(Rows taken from a dataset)
-- -- --
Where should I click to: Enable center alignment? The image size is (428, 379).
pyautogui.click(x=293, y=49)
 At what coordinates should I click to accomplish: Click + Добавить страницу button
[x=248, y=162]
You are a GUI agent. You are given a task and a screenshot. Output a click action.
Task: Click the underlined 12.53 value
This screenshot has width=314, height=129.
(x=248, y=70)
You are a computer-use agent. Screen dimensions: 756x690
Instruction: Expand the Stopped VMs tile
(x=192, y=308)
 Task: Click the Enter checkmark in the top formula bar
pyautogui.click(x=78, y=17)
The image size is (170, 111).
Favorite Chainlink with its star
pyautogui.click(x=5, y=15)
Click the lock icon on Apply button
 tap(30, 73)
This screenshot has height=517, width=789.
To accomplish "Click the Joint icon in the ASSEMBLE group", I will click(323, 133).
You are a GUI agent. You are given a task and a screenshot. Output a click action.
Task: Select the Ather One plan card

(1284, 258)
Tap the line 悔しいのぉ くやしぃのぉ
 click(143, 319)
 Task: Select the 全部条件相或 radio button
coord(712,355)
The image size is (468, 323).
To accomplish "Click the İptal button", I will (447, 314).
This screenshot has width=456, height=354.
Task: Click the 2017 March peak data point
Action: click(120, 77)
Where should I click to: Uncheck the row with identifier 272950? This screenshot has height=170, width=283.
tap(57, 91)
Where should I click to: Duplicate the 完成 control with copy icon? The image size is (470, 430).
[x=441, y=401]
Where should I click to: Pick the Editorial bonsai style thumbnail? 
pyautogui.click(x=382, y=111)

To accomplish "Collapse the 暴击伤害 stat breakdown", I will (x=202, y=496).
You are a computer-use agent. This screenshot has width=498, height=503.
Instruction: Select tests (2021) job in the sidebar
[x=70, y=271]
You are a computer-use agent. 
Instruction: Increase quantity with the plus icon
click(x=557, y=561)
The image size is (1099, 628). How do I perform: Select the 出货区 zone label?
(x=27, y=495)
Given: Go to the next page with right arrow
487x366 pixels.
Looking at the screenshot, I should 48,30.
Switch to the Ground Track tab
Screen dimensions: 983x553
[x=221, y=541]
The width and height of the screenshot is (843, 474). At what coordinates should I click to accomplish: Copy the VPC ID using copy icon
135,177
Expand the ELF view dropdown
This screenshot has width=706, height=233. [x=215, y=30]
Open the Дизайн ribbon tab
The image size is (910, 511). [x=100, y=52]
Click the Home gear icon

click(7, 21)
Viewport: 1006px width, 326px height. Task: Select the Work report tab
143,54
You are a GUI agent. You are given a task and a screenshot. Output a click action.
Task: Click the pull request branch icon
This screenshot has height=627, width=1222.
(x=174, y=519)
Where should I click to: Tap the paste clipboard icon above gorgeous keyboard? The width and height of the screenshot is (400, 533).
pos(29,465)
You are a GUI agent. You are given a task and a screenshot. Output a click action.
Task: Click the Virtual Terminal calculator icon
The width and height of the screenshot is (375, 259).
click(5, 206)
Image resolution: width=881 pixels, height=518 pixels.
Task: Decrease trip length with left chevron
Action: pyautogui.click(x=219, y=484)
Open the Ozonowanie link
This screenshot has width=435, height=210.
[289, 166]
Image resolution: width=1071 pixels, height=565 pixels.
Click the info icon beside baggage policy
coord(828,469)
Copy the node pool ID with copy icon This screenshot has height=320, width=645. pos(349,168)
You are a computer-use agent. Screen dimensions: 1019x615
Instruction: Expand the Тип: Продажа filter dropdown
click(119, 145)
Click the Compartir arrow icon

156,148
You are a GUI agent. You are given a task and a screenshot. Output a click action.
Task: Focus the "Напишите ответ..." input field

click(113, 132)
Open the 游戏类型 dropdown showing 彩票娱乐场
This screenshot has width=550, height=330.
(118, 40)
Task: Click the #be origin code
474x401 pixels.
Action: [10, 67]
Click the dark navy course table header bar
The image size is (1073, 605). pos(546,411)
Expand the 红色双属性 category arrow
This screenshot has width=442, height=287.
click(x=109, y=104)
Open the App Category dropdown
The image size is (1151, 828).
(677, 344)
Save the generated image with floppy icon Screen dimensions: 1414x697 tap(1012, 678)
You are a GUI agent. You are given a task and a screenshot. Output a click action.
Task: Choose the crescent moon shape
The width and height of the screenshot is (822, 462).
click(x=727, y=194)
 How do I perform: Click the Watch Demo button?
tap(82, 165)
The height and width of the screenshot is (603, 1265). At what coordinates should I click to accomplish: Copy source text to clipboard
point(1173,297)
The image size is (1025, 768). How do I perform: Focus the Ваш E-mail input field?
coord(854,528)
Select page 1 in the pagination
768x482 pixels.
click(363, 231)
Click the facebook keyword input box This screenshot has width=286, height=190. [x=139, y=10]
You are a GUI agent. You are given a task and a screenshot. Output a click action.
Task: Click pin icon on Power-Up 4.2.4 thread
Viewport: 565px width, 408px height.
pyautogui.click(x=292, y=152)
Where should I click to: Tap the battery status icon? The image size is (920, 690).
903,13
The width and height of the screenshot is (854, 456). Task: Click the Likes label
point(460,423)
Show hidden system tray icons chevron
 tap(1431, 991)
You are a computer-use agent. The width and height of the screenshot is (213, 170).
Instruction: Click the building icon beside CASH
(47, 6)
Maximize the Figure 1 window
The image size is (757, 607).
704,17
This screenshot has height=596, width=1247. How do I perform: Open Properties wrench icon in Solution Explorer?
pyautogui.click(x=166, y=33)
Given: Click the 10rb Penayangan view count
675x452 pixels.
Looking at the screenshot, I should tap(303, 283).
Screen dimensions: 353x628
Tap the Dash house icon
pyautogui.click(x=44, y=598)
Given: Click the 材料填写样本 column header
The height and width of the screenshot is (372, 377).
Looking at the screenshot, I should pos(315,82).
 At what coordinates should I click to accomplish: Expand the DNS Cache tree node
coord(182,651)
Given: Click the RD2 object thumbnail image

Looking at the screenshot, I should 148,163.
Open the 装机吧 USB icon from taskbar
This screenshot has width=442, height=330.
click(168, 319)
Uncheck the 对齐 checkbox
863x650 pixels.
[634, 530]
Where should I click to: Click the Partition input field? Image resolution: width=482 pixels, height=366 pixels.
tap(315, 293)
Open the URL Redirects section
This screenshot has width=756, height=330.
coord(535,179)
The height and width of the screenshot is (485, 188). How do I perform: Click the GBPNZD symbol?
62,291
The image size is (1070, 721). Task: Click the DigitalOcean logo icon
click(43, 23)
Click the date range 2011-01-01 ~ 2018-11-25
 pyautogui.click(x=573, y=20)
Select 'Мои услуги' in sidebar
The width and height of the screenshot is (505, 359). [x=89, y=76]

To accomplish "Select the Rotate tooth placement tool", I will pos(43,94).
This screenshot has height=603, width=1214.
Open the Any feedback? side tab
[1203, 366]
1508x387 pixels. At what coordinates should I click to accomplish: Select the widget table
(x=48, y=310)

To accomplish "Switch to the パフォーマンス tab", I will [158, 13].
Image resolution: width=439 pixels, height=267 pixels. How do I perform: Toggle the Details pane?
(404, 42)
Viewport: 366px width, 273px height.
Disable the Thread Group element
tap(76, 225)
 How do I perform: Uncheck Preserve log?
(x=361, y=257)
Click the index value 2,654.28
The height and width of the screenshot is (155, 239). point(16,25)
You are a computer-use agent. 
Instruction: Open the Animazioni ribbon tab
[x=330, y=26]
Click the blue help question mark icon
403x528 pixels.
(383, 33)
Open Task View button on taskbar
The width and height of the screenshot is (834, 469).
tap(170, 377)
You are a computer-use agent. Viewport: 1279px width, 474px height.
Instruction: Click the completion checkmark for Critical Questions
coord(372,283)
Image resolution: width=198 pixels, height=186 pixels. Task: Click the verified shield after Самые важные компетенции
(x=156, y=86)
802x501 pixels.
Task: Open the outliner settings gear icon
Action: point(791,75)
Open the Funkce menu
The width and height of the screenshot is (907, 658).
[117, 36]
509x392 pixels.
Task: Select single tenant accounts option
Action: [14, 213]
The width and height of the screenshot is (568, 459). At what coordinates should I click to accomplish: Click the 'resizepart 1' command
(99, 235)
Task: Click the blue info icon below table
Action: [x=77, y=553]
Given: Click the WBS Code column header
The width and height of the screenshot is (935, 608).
-- -- --
> [Your task]: Can you repeat the records above, everything from the line containing "How do I perform: Click the Watch" down to the line containing "pyautogui.click(x=292, y=152)", with both of those lines included?

> [Result of this task]:
 How do I perform: Click the Watch Demo button?
tap(82, 165)
The height and width of the screenshot is (603, 1265). At what coordinates should I click to accomplish: Copy source text to clipboard
point(1173,297)
The image size is (1025, 768). How do I perform: Focus the Ваш E-mail input field?
coord(854,528)
Select page 1 in the pagination
768x482 pixels.
click(363, 231)
Click the facebook keyword input box This screenshot has width=286, height=190. [x=139, y=10]
You are a GUI agent. You are given a task and a screenshot. Output a click action.
Task: Click pin icon on Power-Up 4.2.4 thread
Viewport: 565px width, 408px height.
pyautogui.click(x=292, y=152)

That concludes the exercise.